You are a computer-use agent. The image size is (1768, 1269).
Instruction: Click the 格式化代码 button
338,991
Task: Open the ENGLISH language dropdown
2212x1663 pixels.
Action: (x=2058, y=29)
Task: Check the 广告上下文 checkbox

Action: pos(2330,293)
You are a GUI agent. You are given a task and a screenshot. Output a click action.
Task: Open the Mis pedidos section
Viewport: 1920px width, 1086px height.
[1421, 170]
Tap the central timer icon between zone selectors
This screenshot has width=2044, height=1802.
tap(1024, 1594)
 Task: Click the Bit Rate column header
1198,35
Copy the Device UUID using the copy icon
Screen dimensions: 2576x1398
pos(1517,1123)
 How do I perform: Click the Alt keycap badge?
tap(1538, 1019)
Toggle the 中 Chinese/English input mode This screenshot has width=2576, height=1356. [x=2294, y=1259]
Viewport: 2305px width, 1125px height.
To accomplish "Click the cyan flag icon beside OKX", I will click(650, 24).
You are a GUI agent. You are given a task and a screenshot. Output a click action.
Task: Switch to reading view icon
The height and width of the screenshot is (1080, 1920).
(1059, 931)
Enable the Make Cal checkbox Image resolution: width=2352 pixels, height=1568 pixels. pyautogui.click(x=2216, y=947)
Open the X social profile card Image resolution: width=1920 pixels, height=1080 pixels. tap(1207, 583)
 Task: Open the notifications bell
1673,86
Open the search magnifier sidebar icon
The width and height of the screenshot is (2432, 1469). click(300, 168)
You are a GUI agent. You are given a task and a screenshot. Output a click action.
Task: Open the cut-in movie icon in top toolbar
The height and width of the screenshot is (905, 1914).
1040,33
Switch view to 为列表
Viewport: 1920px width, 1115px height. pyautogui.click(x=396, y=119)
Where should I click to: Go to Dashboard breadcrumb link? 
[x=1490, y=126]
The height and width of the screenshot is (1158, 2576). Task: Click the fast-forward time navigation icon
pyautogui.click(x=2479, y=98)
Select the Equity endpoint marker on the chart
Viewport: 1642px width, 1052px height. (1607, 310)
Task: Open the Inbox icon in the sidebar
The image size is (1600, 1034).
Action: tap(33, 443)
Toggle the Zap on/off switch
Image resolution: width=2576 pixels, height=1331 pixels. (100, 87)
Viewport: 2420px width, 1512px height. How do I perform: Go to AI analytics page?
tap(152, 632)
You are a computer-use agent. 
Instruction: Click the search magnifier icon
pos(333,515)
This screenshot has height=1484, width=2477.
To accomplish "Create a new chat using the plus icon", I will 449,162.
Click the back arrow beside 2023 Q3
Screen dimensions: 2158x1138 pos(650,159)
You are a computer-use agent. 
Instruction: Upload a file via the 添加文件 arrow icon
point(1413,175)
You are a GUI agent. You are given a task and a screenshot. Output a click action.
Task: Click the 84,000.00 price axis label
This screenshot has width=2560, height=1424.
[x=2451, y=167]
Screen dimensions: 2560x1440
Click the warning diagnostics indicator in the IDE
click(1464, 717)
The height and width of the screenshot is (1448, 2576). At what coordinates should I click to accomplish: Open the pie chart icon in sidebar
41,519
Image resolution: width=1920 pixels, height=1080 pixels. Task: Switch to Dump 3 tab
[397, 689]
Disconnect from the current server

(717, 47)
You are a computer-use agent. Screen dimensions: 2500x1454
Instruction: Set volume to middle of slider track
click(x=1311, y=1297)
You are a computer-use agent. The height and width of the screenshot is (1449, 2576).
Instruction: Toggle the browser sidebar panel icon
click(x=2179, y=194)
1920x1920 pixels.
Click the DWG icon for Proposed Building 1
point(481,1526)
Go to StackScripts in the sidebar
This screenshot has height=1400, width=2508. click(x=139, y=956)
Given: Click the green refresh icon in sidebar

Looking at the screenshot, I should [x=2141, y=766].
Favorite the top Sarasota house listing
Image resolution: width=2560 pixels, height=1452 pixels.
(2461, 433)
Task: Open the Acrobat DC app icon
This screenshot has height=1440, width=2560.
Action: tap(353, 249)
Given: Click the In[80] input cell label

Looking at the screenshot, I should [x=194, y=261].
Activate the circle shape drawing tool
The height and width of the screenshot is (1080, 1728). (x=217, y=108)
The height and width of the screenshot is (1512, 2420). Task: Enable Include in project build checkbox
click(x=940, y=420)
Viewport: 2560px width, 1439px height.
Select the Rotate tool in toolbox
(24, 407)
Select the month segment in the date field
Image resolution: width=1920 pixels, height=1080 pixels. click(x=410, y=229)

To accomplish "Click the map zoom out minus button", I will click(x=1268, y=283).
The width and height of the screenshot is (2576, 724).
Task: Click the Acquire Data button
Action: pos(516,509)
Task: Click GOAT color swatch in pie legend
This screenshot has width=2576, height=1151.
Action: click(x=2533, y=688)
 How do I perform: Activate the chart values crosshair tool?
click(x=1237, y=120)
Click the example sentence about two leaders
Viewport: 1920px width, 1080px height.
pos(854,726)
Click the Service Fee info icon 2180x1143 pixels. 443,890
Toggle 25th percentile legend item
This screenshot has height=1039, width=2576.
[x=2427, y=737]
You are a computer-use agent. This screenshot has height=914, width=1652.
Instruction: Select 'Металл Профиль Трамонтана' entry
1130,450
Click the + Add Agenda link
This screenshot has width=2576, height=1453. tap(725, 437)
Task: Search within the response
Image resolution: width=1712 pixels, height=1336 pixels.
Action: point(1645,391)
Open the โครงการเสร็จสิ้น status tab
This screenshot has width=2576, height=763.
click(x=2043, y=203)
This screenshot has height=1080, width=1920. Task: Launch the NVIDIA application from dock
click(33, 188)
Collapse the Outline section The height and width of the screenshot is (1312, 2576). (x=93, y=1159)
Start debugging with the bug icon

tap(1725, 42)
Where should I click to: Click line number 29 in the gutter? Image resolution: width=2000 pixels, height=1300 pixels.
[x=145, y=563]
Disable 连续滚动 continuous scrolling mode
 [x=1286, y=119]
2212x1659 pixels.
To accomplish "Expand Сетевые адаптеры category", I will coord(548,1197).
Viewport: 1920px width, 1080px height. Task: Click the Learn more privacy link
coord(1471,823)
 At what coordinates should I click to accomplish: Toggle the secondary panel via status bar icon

▸ **PROBLEM TO WORK ON**
Nothing should be left out or altered, so reproduce the whole listing.

▸ **ANSWER TO THIS EXERCISE**
You are a computer-use agent. The image size is (1768, 1269).
Instruction: Click the 格式化代码 button
338,991
Task: Open the ENGLISH language dropdown
2212x1663 pixels.
Action: (x=2058, y=29)
Task: Check the 广告上下文 checkbox

Action: pos(2330,293)
You are a GUI agent. You are given a task and a screenshot. Output a click action.
Task: Open the Mis pedidos section
Viewport: 1920px width, 1086px height.
[1421, 170]
Tap the central timer icon between zone selectors
This screenshot has width=2044, height=1802.
tap(1024, 1594)
 Task: Click the Bit Rate column header
1198,35
Copy the Device UUID using the copy icon
Screen dimensions: 2576x1398
pos(1517,1123)
 How do I perform: Click the Alt keycap badge?
tap(1538, 1019)
Toggle the 中 Chinese/English input mode This screenshot has width=2576, height=1356. [x=2294, y=1259]
Viewport: 2305px width, 1125px height.
To accomplish "Click the cyan flag icon beside OKX", I will click(650, 24).
You are a GUI agent. You are given a task and a screenshot. Output a click action.
Task: Switch to reading view icon
The height and width of the screenshot is (1080, 1920).
(1059, 931)
Enable the Make Cal checkbox Image resolution: width=2352 pixels, height=1568 pixels. pyautogui.click(x=2216, y=947)
Open the X social profile card Image resolution: width=1920 pixels, height=1080 pixels. tap(1207, 583)
 Task: Open the notifications bell
1673,86
Open the search magnifier sidebar icon
The width and height of the screenshot is (2432, 1469). click(300, 168)
You are a GUI agent. You are given a task and a screenshot. Output a click action.
Task: Open the cut-in movie icon in top toolbar
The height and width of the screenshot is (905, 1914).
1040,33
Switch view to 为列表
Viewport: 1920px width, 1115px height. pyautogui.click(x=396, y=119)
Where should I click to: Go to Dashboard breadcrumb link? 
[x=1490, y=126]
The height and width of the screenshot is (1158, 2576). Task: Click the fast-forward time navigation icon
pyautogui.click(x=2479, y=98)
Select the Equity endpoint marker on the chart
Viewport: 1642px width, 1052px height. (1607, 310)
Task: Open the Inbox icon in the sidebar
The image size is (1600, 1034).
Action: tap(33, 443)
Toggle the Zap on/off switch
Image resolution: width=2576 pixels, height=1331 pixels. (100, 87)
Viewport: 2420px width, 1512px height. How do I perform: Go to AI analytics page?
tap(152, 632)
You are a computer-use agent. 
Instruction: Click the search magnifier icon
pos(333,515)
This screenshot has height=1484, width=2477.
To accomplish "Create a new chat using the plus icon", I will 449,162.
Click the back arrow beside 2023 Q3
Screen dimensions: 2158x1138 pos(650,159)
You are a computer-use agent. 
Instruction: Upload a file via the 添加文件 arrow icon
point(1413,175)
You are a GUI agent. You are given a task and a screenshot. Output a click action.
Task: Click the 84,000.00 price axis label
This screenshot has width=2560, height=1424.
[x=2451, y=167]
Screen dimensions: 2560x1440
Click the warning diagnostics indicator in the IDE
click(1464, 717)
The height and width of the screenshot is (1448, 2576). At what coordinates should I click to accomplish: Open the pie chart icon in sidebar
41,519
Image resolution: width=1920 pixels, height=1080 pixels. Task: Switch to Dump 3 tab
[397, 689]
Disconnect from the current server

(717, 47)
You are a computer-use agent. Screen dimensions: 2500x1454
Instruction: Set volume to middle of slider track
click(x=1311, y=1297)
You are a computer-use agent. The height and width of the screenshot is (1449, 2576).
Instruction: Toggle the browser sidebar panel icon
click(x=2179, y=194)
1920x1920 pixels.
Click the DWG icon for Proposed Building 1
point(481,1526)
Go to StackScripts in the sidebar
This screenshot has height=1400, width=2508. click(x=139, y=956)
Given: Click the green refresh icon in sidebar

Looking at the screenshot, I should [x=2141, y=766].
Favorite the top Sarasota house listing
Image resolution: width=2560 pixels, height=1452 pixels.
(2461, 433)
Task: Open the Acrobat DC app icon
This screenshot has height=1440, width=2560.
Action: tap(353, 249)
Given: Click the In[80] input cell label

Looking at the screenshot, I should [x=194, y=261].
Activate the circle shape drawing tool
The height and width of the screenshot is (1080, 1728). (x=217, y=108)
The height and width of the screenshot is (1512, 2420). Task: Enable Include in project build checkbox
click(x=940, y=420)
Viewport: 2560px width, 1439px height.
Select the Rotate tool in toolbox
(24, 407)
Select the month segment in the date field
Image resolution: width=1920 pixels, height=1080 pixels. click(x=410, y=229)

To accomplish "Click the map zoom out minus button", I will click(x=1268, y=283).
The width and height of the screenshot is (2576, 724).
Task: Click the Acquire Data button
Action: pos(516,509)
Task: Click GOAT color swatch in pie legend
This screenshot has width=2576, height=1151.
Action: click(x=2533, y=688)
 How do I perform: Activate the chart values crosshair tool?
click(x=1237, y=120)
Click the example sentence about two leaders
Viewport: 1920px width, 1080px height.
pos(854,726)
Click the Service Fee info icon 2180x1143 pixels. 443,890
Toggle 25th percentile legend item
This screenshot has height=1039, width=2576.
[x=2427, y=737]
You are a computer-use agent. This screenshot has height=914, width=1652.
Instruction: Select 'Металл Профиль Трамонтана' entry
1130,450
Click the + Add Agenda link
This screenshot has width=2576, height=1453. tap(725, 437)
Task: Search within the response
Image resolution: width=1712 pixels, height=1336 pixels.
Action: point(1645,391)
Open the โครงการเสร็จสิ้น status tab
This screenshot has width=2576, height=763.
click(x=2043, y=203)
This screenshot has height=1080, width=1920. Task: Launch the NVIDIA application from dock
click(33, 188)
Collapse the Outline section The height and width of the screenshot is (1312, 2576). (x=93, y=1159)
Start debugging with the bug icon

tap(1725, 42)
Where should I click to: Click line number 29 in the gutter? Image resolution: width=2000 pixels, height=1300 pixels.
[x=145, y=563]
Disable 连续滚动 continuous scrolling mode
 [x=1286, y=119]
2212x1659 pixels.
To accomplish "Expand Сетевые адаптеры category", I will coord(548,1197).
Viewport: 1920px width, 1080px height. Task: Click the Learn more privacy link
coord(1471,823)
 At what coordinates should I click to accomplish: Toggle the secondary panel via status bar icon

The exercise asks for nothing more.